Posted on:2003-03-02Degree:Ph.DType:Dissertation
University:Washington UniversityCandidate:Robertson, A. RandolphFull Text:PDF
GTID:1465390011978480Subject:Literature
Abstract/Summary:
In the seventeenth century, Britain witnessed a civil war, the judicial execution of a King, the restoration of his son, and an unremitting struggle among crown, parliament, and people for sovereignty and the right to define "liberty and property." This contest entailed a battle, sometimes subtle, sometimes bloody, for the control of language and representation. My dissertation offers a portrait of the "censorship contest" joined in seventeenth-century England, and, more particularly, of the art that emerged from this affray. The portrait spans several panels; the subjects include figures whose concerns and commitments were equally political and aesthetic: William Prynne, Richard Lovelace, John Milton, Samuel Pepys, Andrew Marvell, John Dryden, and Jonathan Swift. I argue that the object of the "art" writers employed in grappling with censorship was not so much to compromise and negotiate as to delight and deceive.; Censorship told profoundly on the literature of early modern England. In her groundbreaking work on the subject, Annabel Patterson argues that the licensing system was regulated by a tacit "social contract" or "cultural bargain" between writers and the government: in her view, the "artfulness" and indirection to which authors resorted in criticizing rulers was a form of diplomacy, of "playing by the rules." The censor discerns the critical nature of the writer's remarks but allows them because they are tactfully oblique; the benefit of adhering to such a contract---for both parties---was a purer harmony in the state. But the contractual model implies---erroneously---that political parties always strove for consensus and that monarchs endorsed the notion of a "contract" with their subjects. To the contrary, the idea of a "social contract" was very much at issue in early modern England, and political factions often aimed to promote discord rather than harmony, employing a subtle divide and conquer strategy against their opponents.

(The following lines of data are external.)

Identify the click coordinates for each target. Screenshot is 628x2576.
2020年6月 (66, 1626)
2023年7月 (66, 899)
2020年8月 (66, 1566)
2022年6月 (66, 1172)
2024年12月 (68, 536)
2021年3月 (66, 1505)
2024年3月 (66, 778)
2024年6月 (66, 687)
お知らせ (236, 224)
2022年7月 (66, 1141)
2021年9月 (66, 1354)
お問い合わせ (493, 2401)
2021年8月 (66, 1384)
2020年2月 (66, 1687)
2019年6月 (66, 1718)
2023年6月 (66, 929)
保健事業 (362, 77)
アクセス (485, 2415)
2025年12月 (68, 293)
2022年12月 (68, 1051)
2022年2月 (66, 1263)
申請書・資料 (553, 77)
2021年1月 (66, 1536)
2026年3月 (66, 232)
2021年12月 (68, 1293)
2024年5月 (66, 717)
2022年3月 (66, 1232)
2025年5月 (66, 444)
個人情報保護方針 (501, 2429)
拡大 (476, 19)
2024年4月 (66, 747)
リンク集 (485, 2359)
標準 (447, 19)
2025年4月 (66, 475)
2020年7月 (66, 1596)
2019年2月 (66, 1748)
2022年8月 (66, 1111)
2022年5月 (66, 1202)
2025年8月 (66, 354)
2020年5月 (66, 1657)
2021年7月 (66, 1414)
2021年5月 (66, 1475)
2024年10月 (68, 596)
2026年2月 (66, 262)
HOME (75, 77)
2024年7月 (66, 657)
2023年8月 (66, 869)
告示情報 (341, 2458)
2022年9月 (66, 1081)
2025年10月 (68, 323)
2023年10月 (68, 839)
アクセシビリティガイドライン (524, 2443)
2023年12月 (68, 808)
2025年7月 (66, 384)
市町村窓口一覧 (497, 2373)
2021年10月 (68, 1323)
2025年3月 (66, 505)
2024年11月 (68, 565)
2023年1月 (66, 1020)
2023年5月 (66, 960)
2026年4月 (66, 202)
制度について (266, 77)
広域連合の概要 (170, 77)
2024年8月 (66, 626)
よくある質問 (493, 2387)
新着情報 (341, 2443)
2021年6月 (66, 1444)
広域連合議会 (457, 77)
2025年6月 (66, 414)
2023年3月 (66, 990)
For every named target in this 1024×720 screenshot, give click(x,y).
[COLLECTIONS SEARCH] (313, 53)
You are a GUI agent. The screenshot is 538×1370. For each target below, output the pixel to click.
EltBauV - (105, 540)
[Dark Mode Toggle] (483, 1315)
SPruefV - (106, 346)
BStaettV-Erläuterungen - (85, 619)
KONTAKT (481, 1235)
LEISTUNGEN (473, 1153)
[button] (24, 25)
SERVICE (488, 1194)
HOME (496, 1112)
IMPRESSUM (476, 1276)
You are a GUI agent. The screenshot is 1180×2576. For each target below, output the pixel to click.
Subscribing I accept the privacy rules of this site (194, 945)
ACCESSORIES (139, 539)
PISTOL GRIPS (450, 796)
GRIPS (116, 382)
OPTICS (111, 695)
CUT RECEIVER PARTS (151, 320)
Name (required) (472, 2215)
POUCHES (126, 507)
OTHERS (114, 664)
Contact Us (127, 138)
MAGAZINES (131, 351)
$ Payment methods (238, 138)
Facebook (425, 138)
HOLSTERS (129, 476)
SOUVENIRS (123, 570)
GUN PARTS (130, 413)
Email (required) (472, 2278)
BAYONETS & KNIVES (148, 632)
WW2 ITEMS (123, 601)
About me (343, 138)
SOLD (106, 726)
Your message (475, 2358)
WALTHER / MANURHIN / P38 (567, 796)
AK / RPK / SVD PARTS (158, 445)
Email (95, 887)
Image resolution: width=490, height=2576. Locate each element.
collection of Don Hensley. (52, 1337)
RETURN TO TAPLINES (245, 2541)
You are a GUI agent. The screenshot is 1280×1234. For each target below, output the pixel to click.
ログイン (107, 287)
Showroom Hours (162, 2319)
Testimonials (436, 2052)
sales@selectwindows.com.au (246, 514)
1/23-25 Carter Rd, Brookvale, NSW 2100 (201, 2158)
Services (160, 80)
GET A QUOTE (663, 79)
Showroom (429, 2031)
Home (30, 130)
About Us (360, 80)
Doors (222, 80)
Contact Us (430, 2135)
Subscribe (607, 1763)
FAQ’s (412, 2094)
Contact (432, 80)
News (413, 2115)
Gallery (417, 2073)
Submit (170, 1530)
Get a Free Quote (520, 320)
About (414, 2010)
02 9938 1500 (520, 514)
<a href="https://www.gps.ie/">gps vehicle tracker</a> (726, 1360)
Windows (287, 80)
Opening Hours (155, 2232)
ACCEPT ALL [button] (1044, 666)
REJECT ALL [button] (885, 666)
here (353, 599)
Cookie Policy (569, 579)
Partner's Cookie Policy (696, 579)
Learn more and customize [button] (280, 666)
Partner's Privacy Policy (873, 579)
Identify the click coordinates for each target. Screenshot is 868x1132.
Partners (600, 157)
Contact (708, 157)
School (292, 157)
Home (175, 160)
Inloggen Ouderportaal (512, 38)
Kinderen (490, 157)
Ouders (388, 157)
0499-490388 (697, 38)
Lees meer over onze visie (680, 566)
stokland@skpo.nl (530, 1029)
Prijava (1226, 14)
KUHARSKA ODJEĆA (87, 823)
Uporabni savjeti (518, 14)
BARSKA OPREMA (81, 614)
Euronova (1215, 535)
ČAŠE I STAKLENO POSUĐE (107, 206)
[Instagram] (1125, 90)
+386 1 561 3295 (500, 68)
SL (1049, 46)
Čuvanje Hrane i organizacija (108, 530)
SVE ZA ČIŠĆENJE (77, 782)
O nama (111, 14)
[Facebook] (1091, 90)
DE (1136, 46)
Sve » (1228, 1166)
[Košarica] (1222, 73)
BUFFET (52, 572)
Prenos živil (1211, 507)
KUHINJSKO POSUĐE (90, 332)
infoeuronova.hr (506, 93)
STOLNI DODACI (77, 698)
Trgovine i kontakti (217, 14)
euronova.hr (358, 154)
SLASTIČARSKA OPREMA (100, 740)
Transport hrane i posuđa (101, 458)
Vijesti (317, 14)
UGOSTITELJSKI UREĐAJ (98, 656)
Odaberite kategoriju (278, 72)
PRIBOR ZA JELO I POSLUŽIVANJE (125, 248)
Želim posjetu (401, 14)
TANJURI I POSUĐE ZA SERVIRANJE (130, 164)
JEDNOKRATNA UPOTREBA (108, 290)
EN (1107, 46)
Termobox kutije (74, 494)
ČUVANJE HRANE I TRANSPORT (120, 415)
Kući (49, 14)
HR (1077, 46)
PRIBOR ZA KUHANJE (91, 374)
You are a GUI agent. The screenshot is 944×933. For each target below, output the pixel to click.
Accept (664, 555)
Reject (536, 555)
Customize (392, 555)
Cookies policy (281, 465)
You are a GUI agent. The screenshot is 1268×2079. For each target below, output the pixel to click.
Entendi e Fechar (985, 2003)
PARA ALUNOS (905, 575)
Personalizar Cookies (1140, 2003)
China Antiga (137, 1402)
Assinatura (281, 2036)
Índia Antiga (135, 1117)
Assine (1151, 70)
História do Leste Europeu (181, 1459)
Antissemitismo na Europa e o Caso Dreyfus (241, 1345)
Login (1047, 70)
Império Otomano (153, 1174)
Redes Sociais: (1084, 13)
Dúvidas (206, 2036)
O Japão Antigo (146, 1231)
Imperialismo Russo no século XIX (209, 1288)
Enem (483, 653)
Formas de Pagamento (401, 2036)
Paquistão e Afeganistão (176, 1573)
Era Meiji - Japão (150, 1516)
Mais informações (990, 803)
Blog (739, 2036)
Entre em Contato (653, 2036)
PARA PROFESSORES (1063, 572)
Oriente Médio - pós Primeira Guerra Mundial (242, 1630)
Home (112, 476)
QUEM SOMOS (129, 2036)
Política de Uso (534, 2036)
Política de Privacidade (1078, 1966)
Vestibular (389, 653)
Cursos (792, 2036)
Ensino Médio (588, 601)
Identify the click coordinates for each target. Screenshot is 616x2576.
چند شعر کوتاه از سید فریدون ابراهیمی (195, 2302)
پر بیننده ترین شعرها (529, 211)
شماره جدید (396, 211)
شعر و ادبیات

I argue that "discursive contest" better describes some aspects of licensing in early modern England than does the idea of a social contract: in certain battles, words were foot soldiers, and censors (including the King himself) were the field marshals governing them. In other struggles, where artists sought to outflank or outwit the licensers, the "artifice" that they deployed was not simply tactful, it was tactical; in fine, the aim of art was not always concord (or even "concordia discors"), but victory.